Saved data entries:
= Beginning of Section =

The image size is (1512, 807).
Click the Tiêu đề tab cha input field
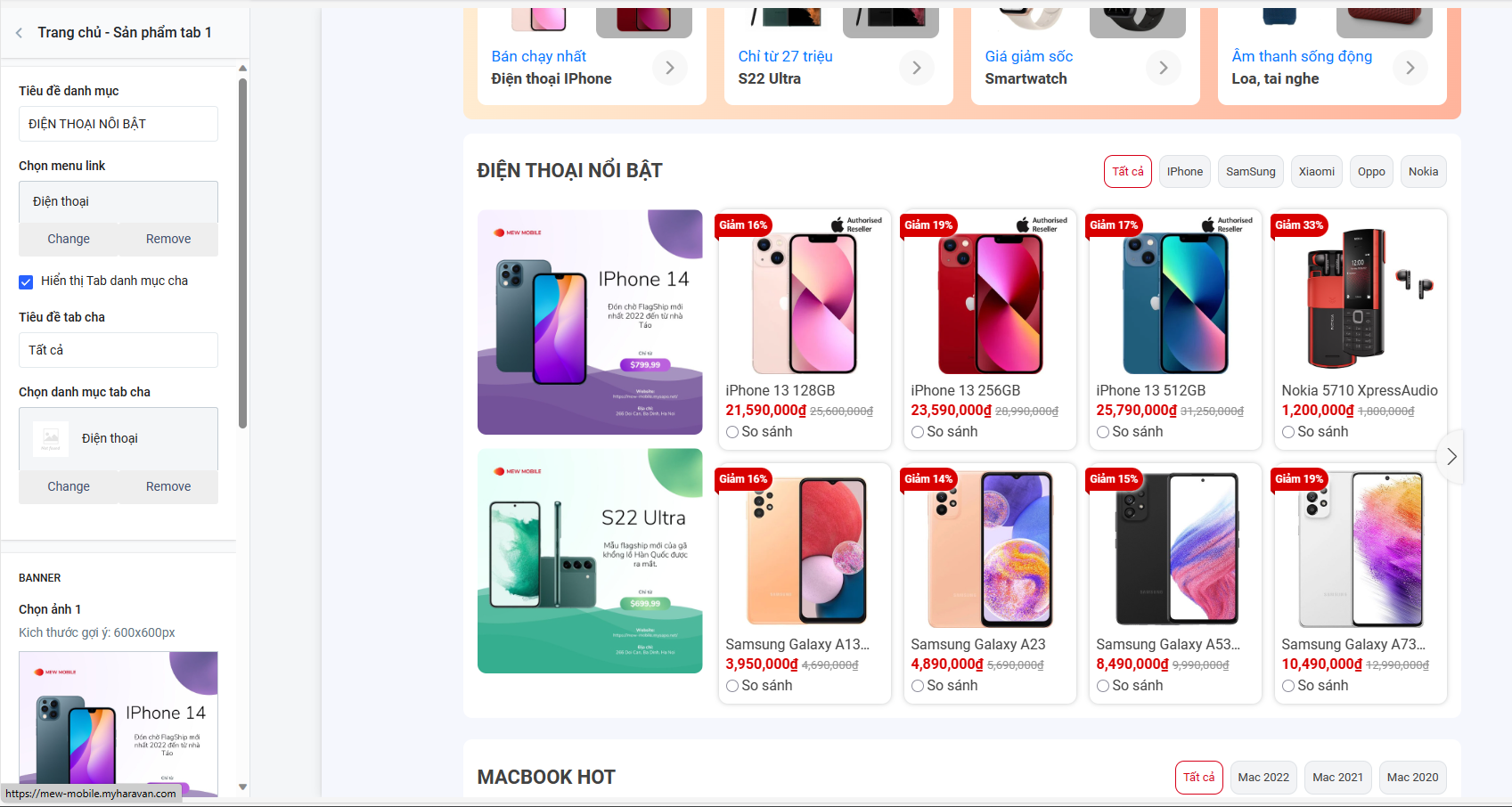[x=119, y=350]
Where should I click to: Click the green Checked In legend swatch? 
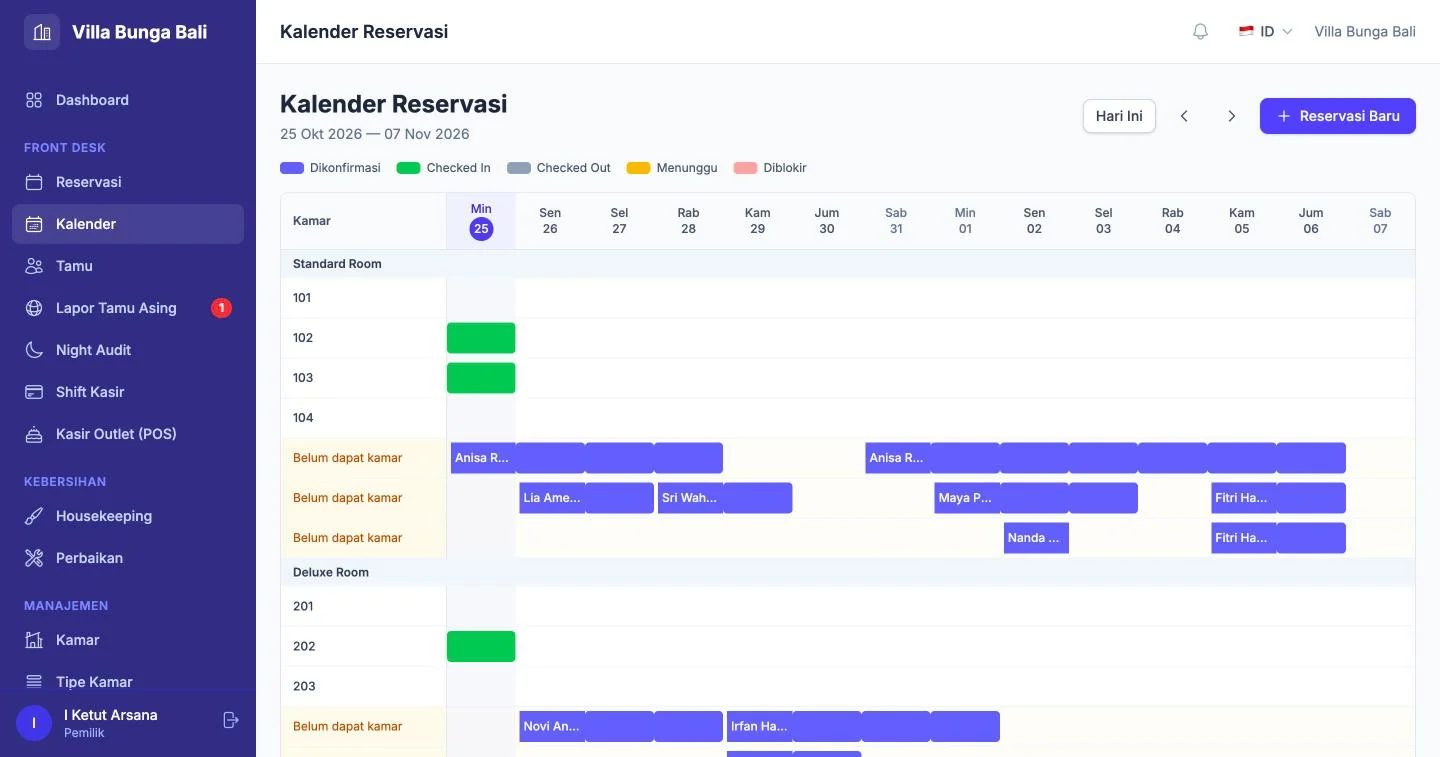pos(409,168)
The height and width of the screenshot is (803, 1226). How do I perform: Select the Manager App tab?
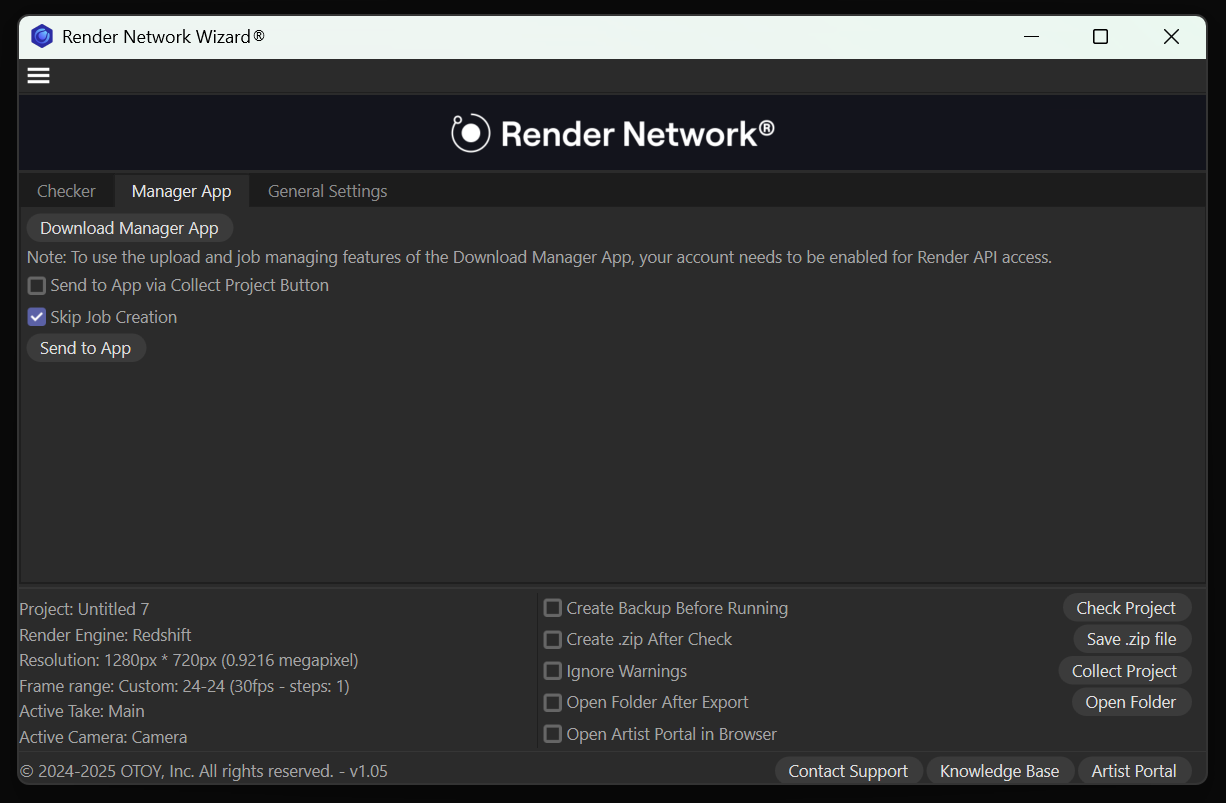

= End of Section =

## Your objective
Return each line of the data, keeping its wording exact and omitting pictures.

## Final answer
The image size is (1512, 807).
Click the Tiêu đề tab cha input field
[x=119, y=350]
Where should I click to: Click the green Checked In legend swatch? 
pos(409,168)
The height and width of the screenshot is (803, 1226). How do I perform: Select the Manager App tab?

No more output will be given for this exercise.